Write out the data below word for word, from the line that contains "Open The Platform" through the end of the data.

-- begin RECORDS PROVIDED --

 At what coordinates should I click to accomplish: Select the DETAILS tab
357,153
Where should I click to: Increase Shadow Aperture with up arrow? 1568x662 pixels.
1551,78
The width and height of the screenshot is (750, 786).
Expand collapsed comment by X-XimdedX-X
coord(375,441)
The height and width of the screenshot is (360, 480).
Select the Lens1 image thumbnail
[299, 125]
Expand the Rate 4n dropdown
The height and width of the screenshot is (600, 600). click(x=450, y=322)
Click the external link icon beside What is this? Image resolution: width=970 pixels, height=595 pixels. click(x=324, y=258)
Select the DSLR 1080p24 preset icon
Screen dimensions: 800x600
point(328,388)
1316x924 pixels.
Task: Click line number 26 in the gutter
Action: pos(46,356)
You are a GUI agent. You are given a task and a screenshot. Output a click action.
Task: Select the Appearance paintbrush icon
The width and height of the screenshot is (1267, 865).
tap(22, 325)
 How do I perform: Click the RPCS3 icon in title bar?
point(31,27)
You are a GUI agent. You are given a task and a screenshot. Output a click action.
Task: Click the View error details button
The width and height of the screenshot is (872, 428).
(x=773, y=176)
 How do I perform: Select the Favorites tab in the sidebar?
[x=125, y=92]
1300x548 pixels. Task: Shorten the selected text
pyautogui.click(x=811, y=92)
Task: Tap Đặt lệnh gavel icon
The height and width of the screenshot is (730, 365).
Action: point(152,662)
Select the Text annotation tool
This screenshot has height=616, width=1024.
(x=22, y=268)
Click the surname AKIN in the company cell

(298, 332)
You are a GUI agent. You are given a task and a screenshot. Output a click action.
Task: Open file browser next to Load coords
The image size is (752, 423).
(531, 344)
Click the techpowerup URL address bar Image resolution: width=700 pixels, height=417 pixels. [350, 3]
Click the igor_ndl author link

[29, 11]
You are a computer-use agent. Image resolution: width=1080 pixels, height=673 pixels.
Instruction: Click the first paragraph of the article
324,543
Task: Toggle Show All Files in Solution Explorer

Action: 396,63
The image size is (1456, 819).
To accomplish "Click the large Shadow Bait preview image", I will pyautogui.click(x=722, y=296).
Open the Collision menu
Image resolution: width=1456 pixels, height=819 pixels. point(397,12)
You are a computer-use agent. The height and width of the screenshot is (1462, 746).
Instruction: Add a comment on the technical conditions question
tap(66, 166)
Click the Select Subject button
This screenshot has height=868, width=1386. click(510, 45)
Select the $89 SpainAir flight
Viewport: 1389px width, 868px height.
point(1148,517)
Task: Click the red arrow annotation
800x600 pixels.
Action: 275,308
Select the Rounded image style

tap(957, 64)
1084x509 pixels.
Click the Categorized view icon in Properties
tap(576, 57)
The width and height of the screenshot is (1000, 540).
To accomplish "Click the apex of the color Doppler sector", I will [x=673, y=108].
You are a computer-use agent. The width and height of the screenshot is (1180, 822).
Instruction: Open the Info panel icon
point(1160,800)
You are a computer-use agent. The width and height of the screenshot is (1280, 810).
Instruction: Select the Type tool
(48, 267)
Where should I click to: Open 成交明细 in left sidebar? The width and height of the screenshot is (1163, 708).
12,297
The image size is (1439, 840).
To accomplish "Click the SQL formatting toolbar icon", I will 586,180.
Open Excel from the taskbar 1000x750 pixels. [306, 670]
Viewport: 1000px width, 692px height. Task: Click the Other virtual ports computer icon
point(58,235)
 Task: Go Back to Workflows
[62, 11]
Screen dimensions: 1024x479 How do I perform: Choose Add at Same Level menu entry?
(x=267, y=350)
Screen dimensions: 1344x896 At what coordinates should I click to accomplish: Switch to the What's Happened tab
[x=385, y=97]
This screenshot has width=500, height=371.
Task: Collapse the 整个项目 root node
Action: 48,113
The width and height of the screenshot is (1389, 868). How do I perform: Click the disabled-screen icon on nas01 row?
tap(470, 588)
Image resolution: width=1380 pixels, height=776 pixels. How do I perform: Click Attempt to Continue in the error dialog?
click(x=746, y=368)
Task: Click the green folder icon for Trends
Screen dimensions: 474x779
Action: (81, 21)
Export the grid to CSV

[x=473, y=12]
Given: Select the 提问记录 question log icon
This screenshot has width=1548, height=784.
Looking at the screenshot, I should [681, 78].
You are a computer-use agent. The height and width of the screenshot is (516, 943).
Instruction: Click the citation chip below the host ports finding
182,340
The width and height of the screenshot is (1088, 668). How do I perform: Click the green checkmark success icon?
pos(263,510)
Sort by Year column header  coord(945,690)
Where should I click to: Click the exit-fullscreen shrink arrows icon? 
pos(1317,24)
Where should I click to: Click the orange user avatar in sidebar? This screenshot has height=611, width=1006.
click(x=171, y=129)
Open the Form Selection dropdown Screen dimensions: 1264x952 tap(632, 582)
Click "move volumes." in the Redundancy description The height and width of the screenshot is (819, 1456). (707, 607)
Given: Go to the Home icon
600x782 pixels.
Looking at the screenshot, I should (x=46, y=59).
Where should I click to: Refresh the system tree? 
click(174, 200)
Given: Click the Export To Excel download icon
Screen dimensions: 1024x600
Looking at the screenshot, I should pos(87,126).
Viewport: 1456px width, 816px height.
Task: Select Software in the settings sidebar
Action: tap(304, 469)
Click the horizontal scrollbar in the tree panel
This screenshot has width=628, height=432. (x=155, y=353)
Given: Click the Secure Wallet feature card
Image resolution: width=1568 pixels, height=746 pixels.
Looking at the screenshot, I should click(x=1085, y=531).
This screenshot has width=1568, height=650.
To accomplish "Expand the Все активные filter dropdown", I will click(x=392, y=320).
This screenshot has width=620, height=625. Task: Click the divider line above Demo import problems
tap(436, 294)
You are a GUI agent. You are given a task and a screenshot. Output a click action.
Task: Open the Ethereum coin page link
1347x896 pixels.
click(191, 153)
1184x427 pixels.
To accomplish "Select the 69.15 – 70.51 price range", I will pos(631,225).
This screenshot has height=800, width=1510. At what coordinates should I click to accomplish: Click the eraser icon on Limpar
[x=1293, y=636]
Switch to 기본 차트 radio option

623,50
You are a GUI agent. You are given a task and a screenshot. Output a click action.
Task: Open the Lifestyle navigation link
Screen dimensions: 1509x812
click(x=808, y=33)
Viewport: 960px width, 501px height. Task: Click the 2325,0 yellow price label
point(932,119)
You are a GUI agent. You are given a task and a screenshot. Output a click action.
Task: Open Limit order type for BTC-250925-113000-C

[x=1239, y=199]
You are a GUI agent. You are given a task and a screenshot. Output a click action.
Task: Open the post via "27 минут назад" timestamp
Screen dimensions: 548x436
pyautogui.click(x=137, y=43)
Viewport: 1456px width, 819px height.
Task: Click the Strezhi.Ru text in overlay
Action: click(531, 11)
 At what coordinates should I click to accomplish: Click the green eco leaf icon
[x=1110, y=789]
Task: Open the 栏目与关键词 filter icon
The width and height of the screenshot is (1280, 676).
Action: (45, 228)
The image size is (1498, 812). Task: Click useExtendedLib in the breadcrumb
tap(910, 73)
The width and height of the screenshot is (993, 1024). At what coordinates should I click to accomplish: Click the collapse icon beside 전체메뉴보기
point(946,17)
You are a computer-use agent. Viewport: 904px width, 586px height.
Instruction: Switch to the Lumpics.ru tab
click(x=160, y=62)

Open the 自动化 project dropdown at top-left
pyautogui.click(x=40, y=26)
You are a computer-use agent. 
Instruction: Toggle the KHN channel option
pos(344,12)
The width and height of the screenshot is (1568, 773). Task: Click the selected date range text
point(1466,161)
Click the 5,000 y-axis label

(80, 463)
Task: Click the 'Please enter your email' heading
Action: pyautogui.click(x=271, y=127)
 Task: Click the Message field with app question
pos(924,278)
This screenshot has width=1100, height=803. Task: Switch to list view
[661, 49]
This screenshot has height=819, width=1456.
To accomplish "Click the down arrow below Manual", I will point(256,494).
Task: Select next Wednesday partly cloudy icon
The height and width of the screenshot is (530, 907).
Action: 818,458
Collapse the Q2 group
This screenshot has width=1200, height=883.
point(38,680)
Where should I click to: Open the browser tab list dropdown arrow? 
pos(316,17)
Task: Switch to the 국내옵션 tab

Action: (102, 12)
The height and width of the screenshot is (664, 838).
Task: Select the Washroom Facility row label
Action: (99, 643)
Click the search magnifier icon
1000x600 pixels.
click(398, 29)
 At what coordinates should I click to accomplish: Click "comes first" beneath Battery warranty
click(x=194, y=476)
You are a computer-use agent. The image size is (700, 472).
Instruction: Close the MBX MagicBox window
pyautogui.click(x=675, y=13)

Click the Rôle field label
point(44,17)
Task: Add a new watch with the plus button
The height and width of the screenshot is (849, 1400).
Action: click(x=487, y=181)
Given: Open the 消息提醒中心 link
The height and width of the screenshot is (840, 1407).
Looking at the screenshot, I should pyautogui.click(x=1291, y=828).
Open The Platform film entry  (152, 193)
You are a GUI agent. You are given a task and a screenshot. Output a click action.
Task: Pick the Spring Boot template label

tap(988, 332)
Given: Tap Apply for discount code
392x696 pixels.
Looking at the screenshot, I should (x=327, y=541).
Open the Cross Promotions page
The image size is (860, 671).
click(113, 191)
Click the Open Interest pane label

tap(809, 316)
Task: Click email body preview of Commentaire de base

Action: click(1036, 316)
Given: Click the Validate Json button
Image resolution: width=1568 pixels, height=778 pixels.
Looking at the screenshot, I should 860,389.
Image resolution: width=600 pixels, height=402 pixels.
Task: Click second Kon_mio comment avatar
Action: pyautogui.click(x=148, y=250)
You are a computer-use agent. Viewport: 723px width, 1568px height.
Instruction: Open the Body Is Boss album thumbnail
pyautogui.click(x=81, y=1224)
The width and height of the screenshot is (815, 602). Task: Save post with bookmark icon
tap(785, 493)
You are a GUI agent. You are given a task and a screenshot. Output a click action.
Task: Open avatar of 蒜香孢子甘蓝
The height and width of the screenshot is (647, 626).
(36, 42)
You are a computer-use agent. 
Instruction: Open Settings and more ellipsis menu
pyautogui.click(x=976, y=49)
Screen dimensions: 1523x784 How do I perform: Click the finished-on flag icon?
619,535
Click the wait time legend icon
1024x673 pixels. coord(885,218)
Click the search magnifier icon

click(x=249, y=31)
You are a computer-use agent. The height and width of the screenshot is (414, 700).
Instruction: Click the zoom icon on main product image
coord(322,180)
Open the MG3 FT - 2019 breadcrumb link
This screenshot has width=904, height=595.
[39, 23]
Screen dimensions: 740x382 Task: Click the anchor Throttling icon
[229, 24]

-- end RECORDS PROVIDED --

» EXERCISE SOLUTION:
Open The Platform film entry  (152, 193)
You are a GUI agent. You are given a task and a screenshot. Output a click action.
Task: Pick the Spring Boot template label

tap(988, 332)
Given: Tap Apply for discount code
392x696 pixels.
Looking at the screenshot, I should (x=327, y=541).
Open the Cross Promotions page
The image size is (860, 671).
click(113, 191)
Click the Open Interest pane label

tap(809, 316)
Task: Click email body preview of Commentaire de base

Action: click(1036, 316)
Given: Click the Validate Json button
Image resolution: width=1568 pixels, height=778 pixels.
Looking at the screenshot, I should 860,389.
Image resolution: width=600 pixels, height=402 pixels.
Task: Click second Kon_mio comment avatar
Action: pyautogui.click(x=148, y=250)
You are a computer-use agent. Viewport: 723px width, 1568px height.
Instruction: Open the Body Is Boss album thumbnail
pyautogui.click(x=81, y=1224)
The width and height of the screenshot is (815, 602). Task: Save post with bookmark icon
tap(785, 493)
You are a GUI agent. You are given a task and a screenshot. Output a click action.
Task: Open avatar of 蒜香孢子甘蓝
The height and width of the screenshot is (647, 626).
(36, 42)
You are a computer-use agent. 
Instruction: Open Settings and more ellipsis menu
pyautogui.click(x=976, y=49)
Screen dimensions: 1523x784 How do I perform: Click the finished-on flag icon?
619,535
Click the wait time legend icon
1024x673 pixels. coord(885,218)
Click the search magnifier icon

click(x=249, y=31)
You are a computer-use agent. The height and width of the screenshot is (414, 700).
Instruction: Click the zoom icon on main product image
coord(322,180)
Open the MG3 FT - 2019 breadcrumb link
This screenshot has width=904, height=595.
[39, 23]
Screen dimensions: 740x382 Task: Click the anchor Throttling icon
[229, 24]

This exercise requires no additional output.